Google’s DeepMind has unveiled Genie 3, the latest evolution of its “world model” technology that can produce richly interactive virtual environments straight from simple text prompts. According to the company, the model generates explorable 3D worlds in real time at 24 frames per second and 720p resolution, maintaining spatial and logical coherence for several minutes rather than just fleeting clips.
Unlike prior generative systems that output static images or short video sequences, Genie 3 builds environments that users—or AI agents—can roam through and interact with, making it a significant step toward embodied AI that understands and simulates physical rules like motion and object permanence.
DeepMind positions these capabilities as foundational for training AI systems in digital worlds that mimic real-world dynamics, which could accelerate research in robotics, autonomous agents, and other areas where simulated experience helps teach decision-making. It also represents progress toward long-term goals such as artificial general intelligence (AGI), where AI systems can reason about and navigate complex scenarios beyond narrow tasks.

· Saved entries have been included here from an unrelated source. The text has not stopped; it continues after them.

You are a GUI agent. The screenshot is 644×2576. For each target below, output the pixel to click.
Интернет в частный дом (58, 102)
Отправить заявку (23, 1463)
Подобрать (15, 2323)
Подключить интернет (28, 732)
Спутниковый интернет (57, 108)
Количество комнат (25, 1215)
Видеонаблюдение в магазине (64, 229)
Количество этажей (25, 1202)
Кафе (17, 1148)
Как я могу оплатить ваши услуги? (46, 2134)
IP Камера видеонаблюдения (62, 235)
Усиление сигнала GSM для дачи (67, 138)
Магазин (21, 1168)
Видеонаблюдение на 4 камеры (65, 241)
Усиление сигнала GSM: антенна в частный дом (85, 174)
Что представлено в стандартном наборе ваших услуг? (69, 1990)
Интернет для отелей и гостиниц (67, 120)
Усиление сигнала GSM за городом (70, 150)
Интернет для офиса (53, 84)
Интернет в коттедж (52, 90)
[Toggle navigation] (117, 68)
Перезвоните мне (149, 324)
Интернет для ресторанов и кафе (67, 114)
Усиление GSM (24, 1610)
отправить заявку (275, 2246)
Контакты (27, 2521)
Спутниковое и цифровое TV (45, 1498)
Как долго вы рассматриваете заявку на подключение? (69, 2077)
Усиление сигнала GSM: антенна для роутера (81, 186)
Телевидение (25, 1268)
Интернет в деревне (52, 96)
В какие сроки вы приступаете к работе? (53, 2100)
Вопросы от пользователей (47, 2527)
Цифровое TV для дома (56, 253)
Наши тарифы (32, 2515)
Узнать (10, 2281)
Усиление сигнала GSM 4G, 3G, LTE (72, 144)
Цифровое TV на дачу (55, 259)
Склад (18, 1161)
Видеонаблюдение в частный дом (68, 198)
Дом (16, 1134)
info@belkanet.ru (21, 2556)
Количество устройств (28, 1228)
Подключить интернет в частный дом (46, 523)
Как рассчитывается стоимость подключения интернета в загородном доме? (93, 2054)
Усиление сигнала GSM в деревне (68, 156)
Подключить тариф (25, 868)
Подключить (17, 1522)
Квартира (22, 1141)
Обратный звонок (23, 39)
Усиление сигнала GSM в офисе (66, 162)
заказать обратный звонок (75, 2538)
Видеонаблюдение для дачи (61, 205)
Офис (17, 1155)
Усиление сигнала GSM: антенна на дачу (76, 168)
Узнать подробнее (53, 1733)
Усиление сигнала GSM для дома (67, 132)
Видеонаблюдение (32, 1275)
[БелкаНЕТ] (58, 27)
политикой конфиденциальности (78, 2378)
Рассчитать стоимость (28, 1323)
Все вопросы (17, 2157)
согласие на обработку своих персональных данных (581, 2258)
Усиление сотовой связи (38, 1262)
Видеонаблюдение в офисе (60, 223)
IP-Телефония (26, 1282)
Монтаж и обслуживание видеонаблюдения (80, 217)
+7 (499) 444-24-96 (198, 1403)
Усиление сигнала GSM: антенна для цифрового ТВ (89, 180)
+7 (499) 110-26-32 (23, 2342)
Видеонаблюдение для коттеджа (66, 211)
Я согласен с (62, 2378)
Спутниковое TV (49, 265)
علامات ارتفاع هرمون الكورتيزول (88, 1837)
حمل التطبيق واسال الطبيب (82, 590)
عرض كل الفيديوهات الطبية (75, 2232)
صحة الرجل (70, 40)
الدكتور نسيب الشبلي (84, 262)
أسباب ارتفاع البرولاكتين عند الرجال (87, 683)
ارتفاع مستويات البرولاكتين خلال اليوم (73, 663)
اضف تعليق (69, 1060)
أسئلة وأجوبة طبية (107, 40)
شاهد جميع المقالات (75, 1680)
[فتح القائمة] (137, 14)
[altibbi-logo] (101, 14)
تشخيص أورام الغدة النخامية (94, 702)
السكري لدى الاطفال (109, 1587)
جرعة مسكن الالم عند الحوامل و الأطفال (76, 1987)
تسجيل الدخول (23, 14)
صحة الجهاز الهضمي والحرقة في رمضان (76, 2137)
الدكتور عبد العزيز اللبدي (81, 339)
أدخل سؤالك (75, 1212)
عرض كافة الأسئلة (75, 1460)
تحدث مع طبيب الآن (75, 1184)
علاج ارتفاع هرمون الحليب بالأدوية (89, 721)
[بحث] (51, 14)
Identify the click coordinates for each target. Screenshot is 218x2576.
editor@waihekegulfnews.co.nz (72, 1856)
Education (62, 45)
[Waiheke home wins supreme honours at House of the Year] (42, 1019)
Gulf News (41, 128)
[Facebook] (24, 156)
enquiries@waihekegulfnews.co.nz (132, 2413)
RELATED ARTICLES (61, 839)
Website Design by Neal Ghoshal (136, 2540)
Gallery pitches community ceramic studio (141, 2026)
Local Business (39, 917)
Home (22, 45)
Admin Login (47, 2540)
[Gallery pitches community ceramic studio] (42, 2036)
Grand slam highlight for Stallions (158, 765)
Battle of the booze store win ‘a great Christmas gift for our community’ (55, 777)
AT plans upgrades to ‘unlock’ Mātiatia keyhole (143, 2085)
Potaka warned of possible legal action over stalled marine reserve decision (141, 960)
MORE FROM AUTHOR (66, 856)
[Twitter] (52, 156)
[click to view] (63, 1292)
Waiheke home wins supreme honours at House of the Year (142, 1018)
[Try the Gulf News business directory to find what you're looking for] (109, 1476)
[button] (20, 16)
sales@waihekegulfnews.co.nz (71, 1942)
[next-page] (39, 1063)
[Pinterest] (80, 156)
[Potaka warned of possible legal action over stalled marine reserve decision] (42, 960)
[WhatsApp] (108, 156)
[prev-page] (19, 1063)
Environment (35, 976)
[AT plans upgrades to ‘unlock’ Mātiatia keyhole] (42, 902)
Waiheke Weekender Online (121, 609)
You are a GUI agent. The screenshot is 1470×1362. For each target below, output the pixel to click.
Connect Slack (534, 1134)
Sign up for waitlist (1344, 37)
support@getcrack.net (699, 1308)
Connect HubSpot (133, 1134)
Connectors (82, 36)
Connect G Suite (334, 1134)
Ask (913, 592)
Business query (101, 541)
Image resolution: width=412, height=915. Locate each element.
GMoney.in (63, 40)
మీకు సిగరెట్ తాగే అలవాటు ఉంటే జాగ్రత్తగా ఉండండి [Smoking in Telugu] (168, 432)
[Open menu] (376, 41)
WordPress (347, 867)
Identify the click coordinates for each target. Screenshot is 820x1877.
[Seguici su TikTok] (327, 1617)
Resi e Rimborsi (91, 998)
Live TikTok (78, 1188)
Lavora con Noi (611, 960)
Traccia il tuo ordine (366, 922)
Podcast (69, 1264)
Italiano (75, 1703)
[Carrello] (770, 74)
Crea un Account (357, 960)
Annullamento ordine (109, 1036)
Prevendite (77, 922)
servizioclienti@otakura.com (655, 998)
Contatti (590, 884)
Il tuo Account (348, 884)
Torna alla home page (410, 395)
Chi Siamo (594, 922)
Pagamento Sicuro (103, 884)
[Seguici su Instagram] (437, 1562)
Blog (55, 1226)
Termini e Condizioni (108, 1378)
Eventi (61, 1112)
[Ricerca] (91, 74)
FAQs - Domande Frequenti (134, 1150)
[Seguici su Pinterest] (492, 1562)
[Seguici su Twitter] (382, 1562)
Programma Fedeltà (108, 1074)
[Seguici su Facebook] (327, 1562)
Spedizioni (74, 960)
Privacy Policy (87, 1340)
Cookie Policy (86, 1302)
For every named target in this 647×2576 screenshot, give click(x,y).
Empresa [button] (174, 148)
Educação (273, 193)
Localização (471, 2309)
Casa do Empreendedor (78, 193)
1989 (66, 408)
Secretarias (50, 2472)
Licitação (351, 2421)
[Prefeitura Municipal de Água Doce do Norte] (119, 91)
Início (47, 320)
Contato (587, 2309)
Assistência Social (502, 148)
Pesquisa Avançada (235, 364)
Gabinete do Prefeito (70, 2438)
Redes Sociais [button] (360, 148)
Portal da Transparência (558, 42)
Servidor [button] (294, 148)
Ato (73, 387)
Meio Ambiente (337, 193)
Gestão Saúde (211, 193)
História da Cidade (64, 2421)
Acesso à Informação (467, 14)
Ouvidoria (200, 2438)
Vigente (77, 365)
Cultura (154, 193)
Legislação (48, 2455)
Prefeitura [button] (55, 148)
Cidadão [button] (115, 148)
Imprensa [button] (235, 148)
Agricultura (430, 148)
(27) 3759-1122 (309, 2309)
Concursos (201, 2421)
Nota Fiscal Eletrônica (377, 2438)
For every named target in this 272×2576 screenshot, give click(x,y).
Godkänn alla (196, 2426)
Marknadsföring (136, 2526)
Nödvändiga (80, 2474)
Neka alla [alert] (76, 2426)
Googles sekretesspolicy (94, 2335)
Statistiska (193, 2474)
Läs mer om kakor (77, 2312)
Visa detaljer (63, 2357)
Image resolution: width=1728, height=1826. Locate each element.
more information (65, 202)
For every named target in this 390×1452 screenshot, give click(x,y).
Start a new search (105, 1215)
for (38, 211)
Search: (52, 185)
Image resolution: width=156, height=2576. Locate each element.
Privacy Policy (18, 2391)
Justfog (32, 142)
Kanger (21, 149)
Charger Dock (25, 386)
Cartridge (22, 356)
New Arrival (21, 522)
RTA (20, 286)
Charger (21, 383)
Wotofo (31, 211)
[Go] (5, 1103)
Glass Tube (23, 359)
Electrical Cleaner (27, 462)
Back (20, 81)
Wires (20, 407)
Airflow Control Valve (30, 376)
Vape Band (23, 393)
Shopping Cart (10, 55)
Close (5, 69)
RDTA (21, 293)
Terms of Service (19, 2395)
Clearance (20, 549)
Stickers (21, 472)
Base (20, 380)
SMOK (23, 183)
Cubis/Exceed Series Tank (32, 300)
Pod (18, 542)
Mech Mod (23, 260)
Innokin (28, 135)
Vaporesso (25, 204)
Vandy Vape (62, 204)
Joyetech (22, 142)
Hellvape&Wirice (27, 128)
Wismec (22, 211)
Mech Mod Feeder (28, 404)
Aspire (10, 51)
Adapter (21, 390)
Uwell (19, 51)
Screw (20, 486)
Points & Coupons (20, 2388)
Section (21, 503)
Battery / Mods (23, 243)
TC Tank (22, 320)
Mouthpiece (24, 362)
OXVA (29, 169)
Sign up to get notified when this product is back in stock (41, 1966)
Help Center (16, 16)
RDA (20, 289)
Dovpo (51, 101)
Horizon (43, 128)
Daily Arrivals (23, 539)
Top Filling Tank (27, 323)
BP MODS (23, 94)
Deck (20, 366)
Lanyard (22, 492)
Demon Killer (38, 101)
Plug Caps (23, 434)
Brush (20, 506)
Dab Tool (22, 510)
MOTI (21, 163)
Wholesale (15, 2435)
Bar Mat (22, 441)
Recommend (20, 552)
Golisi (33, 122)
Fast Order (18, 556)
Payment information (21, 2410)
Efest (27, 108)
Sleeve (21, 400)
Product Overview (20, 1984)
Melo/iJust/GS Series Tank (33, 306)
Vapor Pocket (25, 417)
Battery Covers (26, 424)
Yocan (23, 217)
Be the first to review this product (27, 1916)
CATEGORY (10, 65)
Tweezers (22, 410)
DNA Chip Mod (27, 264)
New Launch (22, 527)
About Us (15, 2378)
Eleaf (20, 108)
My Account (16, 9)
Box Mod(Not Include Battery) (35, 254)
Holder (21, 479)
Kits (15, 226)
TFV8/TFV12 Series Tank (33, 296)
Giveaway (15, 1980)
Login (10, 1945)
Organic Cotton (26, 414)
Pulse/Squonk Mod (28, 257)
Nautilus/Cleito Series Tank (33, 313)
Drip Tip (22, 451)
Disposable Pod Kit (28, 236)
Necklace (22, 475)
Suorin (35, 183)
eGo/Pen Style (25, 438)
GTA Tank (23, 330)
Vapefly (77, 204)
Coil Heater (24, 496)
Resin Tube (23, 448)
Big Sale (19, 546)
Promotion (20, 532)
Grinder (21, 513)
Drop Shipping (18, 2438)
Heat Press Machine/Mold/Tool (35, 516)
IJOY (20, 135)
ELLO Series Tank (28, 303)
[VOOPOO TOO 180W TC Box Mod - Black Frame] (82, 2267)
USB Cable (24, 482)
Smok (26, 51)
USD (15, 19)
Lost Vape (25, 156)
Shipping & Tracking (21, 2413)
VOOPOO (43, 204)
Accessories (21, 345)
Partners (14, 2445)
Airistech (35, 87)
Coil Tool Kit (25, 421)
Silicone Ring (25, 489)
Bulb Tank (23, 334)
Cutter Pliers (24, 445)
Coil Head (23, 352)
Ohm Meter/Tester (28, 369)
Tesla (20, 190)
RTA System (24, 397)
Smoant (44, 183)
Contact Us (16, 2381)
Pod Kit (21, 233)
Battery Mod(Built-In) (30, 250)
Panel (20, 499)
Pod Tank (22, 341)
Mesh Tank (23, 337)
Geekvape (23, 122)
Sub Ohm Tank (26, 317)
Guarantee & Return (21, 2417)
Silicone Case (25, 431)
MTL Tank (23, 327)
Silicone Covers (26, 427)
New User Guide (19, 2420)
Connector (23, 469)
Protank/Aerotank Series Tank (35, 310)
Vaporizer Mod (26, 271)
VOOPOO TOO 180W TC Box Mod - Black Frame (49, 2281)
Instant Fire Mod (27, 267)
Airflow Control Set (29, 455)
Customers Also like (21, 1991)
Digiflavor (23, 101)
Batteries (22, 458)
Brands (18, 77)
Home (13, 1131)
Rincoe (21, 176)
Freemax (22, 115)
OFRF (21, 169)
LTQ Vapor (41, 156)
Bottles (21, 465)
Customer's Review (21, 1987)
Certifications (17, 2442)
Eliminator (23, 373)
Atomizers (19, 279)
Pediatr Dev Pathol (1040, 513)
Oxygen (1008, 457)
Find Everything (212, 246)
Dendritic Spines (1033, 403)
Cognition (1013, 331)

The model builds on earlier versions in the Genie family by extending how long worlds persist, improving visual fidelity, and enabling genuine on-the-fly interactivity without predesigned assets or manual coding. Developers have used Genie 3 to create indoor, outdoor, and game-like settings purely from written descriptions, illustrating both creative and technical use cases for the system.
DeepMind’s announcement frames Genie 3 as a research milestone in world modeling, highlighting its potential for both immersive content creation and as a training ground for future AI agents.